WORK REQUEST>
The records follow. Count the lines holding "agent" and give only the number.

********************

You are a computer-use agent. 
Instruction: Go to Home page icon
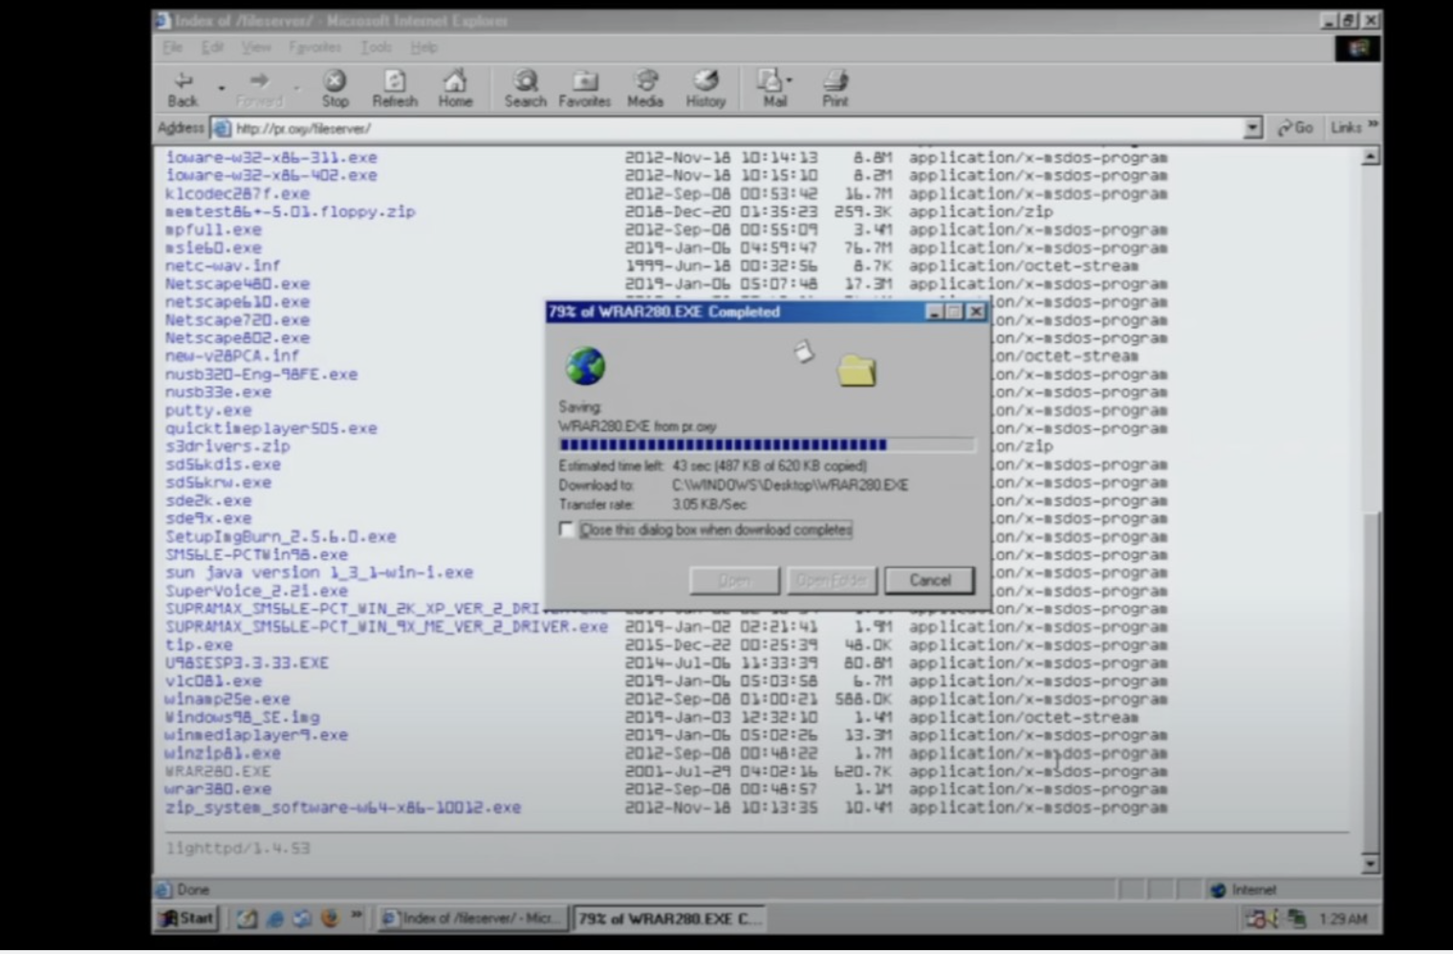(x=455, y=81)
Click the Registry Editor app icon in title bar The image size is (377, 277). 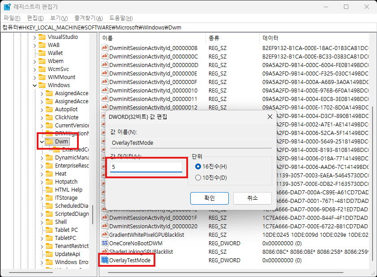8,7
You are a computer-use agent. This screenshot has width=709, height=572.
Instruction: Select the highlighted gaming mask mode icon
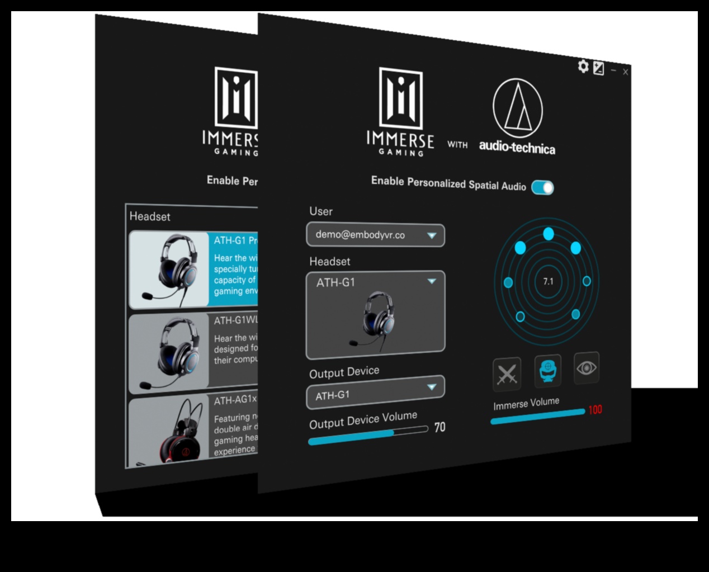pos(548,371)

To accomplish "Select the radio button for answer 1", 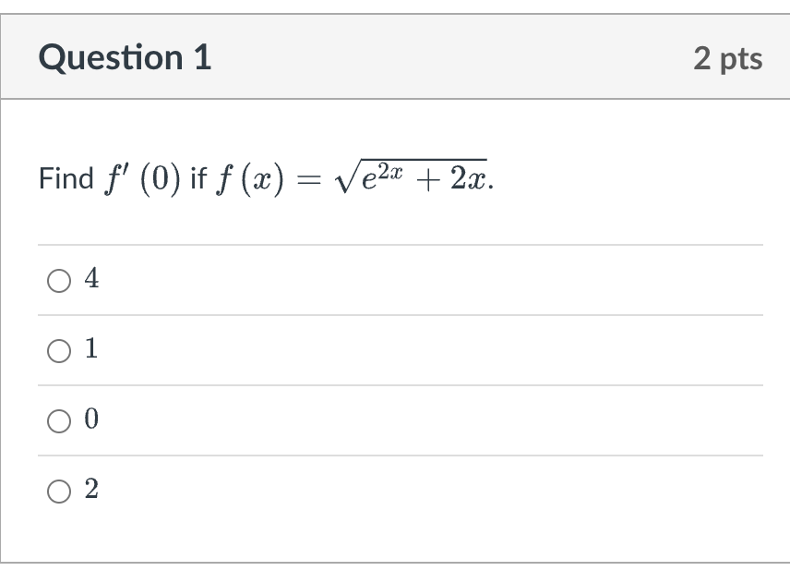I will [57, 349].
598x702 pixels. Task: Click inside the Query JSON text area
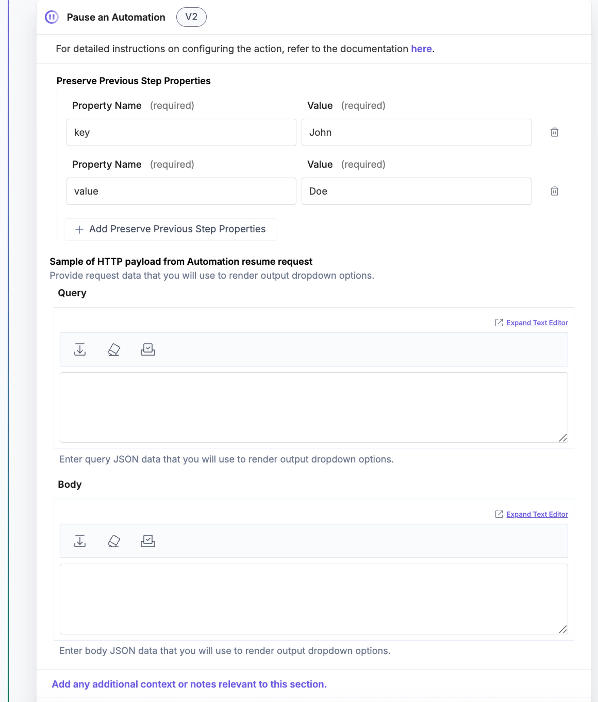tap(314, 408)
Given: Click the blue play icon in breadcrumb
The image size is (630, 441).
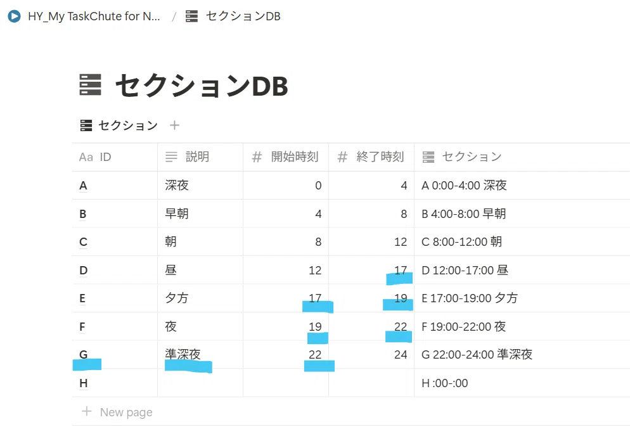Looking at the screenshot, I should click(x=14, y=16).
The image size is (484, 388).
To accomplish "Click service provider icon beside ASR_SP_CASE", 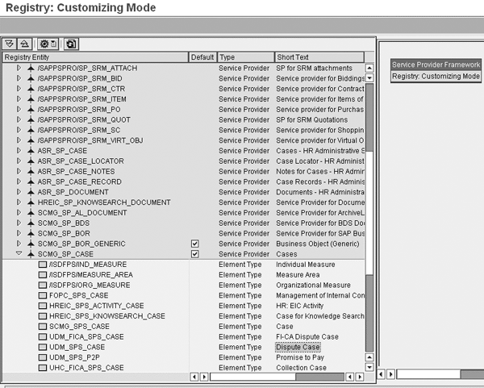I will (31, 151).
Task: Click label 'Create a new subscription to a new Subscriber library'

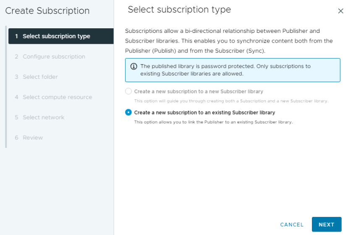Action: pos(199,91)
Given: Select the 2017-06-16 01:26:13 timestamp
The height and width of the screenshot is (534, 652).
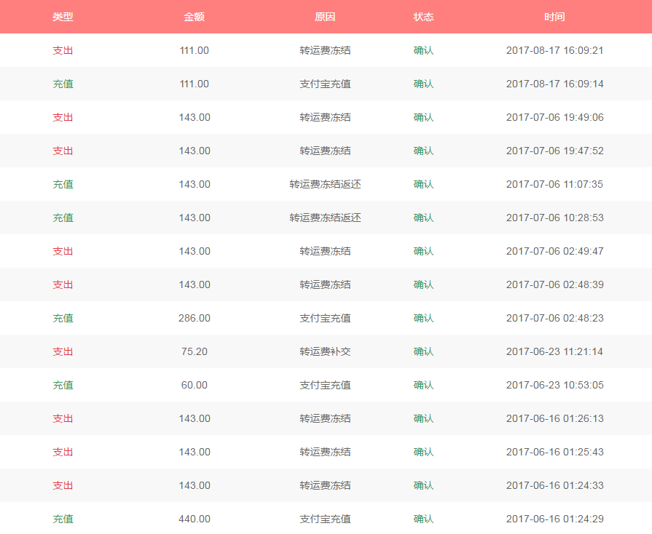Looking at the screenshot, I should [554, 419].
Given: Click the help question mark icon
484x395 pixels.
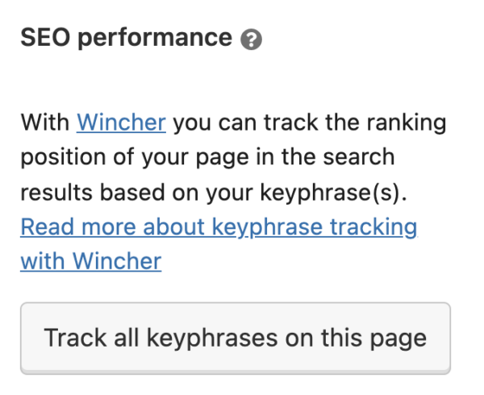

********************

RESPONSE TO THE TASK>
2